I have heard of folks creating a sling around the belly and tying it up and sideways to a wall/ceiling or fence to make the doe stand and then havign another person lean or sit in a chair such that her hauches are forces up against the fence/wall. If not worried about keepign the milk I'd forget the jars/bucket etc. and lean over her back pressing her into the fence with my body and reach one hand down along my side under her belly and express the teat on the outside / my side of the doe, then turn her the other way against the fence and do the same. She still needs to be tied off to the fence, but this way you are out of the way of getting kicked. Wear thick shoes in case she steps on you, she will. The sling will keep her from laying down. It can be made from an old blanket, sheet or towel


----------



## nchen7 (Feb 25, 2013)

first of all - welcome!!!

this is how I tamed my skittish FF (mind you, i'm pretty new too, but the saying goes persistence beats resistance...I used that mantra to my advantage).

I milk my girl in her sleeping quarters, where she gets her breakfast.

at first, she would kick, spin, step on me, and try to run away. if she moved and there was still food left, i'd make her come back to her spot and keep milking. if she finished her food and moved away, i held on to her teat until she stopped moving, and again, kept milking it until i decided milking time was over. once i had her pinned to the corner of her stall, one hand holding the milk the other trying to hang on to the teat and milk. it was quite comical...

anyway, the key is to not stop milking until *YOU'RE* done.

it took about a week for her to calm down, and i can milk her without issues now. she does squirm sometimes, but we're getting better - me getting the hang of milking her, and she getting the hang of being milked.

what i took from my milking endeavours is to have a routine, do the same things every time you go into milk. that way they know what to expect.

also, it could be that her udders are sensitive from being full for so long that she doesn't want you to touch them.

good luck with milking, and it does get easier! remember - persistence beats resistance!!


----------



## clearwtrbeach (May 10, 2012)

I use a home made stanchion. This years FF was tough! I only give grain when they are on the stand. Patience patience patience. This doe would side step, buck, bunny hop you name it.

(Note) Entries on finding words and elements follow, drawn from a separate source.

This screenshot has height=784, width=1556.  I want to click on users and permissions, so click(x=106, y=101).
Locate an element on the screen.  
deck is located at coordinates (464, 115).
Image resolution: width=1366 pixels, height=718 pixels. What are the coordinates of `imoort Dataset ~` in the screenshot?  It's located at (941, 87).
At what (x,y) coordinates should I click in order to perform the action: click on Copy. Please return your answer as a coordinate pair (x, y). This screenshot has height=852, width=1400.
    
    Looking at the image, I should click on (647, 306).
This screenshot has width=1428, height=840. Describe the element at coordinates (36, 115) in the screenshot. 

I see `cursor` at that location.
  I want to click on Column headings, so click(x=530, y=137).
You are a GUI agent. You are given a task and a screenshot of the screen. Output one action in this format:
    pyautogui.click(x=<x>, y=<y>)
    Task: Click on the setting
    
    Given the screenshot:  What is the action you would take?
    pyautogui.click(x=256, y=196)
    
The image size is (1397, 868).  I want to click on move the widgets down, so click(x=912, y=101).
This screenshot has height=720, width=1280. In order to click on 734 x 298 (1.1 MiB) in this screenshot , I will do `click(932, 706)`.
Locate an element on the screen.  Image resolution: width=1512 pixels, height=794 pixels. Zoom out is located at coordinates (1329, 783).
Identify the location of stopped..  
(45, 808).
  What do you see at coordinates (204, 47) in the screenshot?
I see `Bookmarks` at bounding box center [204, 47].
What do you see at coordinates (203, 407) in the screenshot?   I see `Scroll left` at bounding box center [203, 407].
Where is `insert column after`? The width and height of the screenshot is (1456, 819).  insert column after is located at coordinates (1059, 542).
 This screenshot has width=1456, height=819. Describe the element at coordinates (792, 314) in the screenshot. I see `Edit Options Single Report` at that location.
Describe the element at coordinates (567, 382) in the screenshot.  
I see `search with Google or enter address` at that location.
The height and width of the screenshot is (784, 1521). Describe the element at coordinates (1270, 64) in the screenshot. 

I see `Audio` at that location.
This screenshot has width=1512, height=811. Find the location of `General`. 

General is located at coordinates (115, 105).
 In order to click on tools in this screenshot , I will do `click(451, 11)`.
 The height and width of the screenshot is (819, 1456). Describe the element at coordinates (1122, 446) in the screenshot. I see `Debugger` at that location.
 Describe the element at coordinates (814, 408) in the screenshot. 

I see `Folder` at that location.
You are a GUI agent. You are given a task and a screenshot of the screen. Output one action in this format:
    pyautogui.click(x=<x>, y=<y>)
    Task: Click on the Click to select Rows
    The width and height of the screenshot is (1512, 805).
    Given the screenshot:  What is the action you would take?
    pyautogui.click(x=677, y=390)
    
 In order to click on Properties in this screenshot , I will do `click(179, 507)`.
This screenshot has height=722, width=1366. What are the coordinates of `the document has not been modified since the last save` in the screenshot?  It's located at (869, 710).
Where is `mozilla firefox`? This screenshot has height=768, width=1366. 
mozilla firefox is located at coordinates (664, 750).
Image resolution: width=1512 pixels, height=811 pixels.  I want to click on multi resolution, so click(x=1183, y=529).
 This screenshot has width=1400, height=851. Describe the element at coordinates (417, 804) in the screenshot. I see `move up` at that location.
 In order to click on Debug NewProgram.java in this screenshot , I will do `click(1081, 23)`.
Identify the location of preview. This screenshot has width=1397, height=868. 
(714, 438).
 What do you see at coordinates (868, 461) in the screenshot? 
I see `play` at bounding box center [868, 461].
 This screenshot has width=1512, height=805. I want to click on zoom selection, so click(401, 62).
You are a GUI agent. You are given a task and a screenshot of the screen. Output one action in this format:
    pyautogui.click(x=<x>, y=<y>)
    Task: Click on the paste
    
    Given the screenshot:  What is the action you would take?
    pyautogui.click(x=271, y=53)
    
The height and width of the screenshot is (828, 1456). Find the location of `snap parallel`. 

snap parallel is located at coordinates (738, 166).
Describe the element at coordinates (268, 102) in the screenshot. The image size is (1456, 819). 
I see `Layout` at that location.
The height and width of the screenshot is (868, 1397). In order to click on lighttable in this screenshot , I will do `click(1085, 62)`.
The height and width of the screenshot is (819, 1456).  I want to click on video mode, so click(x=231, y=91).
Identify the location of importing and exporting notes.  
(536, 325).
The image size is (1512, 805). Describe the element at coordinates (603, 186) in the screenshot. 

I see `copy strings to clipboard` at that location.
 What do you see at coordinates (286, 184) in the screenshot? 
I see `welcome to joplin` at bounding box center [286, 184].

I'd be slow and giver her a few minutes of being naughty, then I'd gently tie one leg and try again, she'd then bunny hop the hole stand. I resorted to tying both legs. Always giving her a 'chance' first. Then it was only one leg, or I'd hold the leg and milk with one hand. The antics lasted about 3 weeks, we've had spilled milk you name it. Now she's better than my other doe. She wags her tail when she sees my coming, she runs out straight into the milking area and jumps on the stanchion.


----------



## goatgirl16 (Nov 21, 2012)

nchen7 said:


> first of all - welcome!!!
> 
> this is how I tamed my skittish FF (mind you, i'm pretty new too, but the saying goes persistence beats resistance...I used that mantra to my advantage).
> 
> ...


Oh that is good advise lol I am getting ready to start milking my FF and she is a little less the excited to have me messing around with her udder lol


----------



## nchen7 (Feb 25, 2013)

goatgirl16 said:


> Oh that is good advise lol I am getting ready to start milking my FF and she is a little less the excited to have me messing around with her udder lol


you can do it goatgirl! if a city girl like me can do it, you can too!! 

oh, forgot to add, if you have other girls you want to milk in the future, start playing with their teats early. i have a doe that i want bred later in the year, and i started playing with her teats earlier in the year. she hated it so much she would be on her front 2 legs trying to get me off her. she doesn't care if i touch them now.


----------



## janeen128 (Dec 31, 2012)

nchen7 said:


> you can do it goatgirl! if a city girl like me can do it, you can too!!
> 
> oh, forgot to add, if you have other girls you want to milk in the future, start playing with their teats early. i have a doe that i want bred later in the year, and i started playing with her teats earlier in the year. she hated it so much she would be on her front 2 legs trying to get me off her. she doesn't care if i touch them now.


That is very good advice to play with the udder part. That is what I'm doing with all my girls now, I only have 1 currently in milk, but all of them go up on the stand to eat, and then is the time I brush, hoof trims, and playing with teats. I started this 3 weeks ago, and they have a lot better attitude with the stand


----------



## goatsinmississippi (Jun 19, 2013)

I was wondering about Blanche (Stella and Blanche, that's their names). She got all diva on me when I took Stella to be milked and she didn't get to go. Oh she wasnt going to have it! Not this sassy priss! My better half got the milk stand built tonight. So hopefully everything will be easier in the morning (which is in five hours,ugh)


----------



## janeen128 (Dec 31, 2012)

goatsinmississippi said:


> I was wondering about Blanche (Stella and Blanche, that's their names). She got all diva on me when I took Stella to be milked and she didn't get to go. Oh she wasnt going to have it! Not this sassy priss! My better half got the milk stand built tonight. So hopefully everything will be easier in the morning (which is in five hours,ugh)


It will get easier!! They like routine. My first kinder in milk yikes!!! not a good time at all. Within a few weeks what do you know... Where's Peppermint my goat cause I don't know this girl who runs and gets on the stand, turns around to look at me well let's get this show in the road, and can I have some grain while we are at it.... It will get easier.... Patience....


----------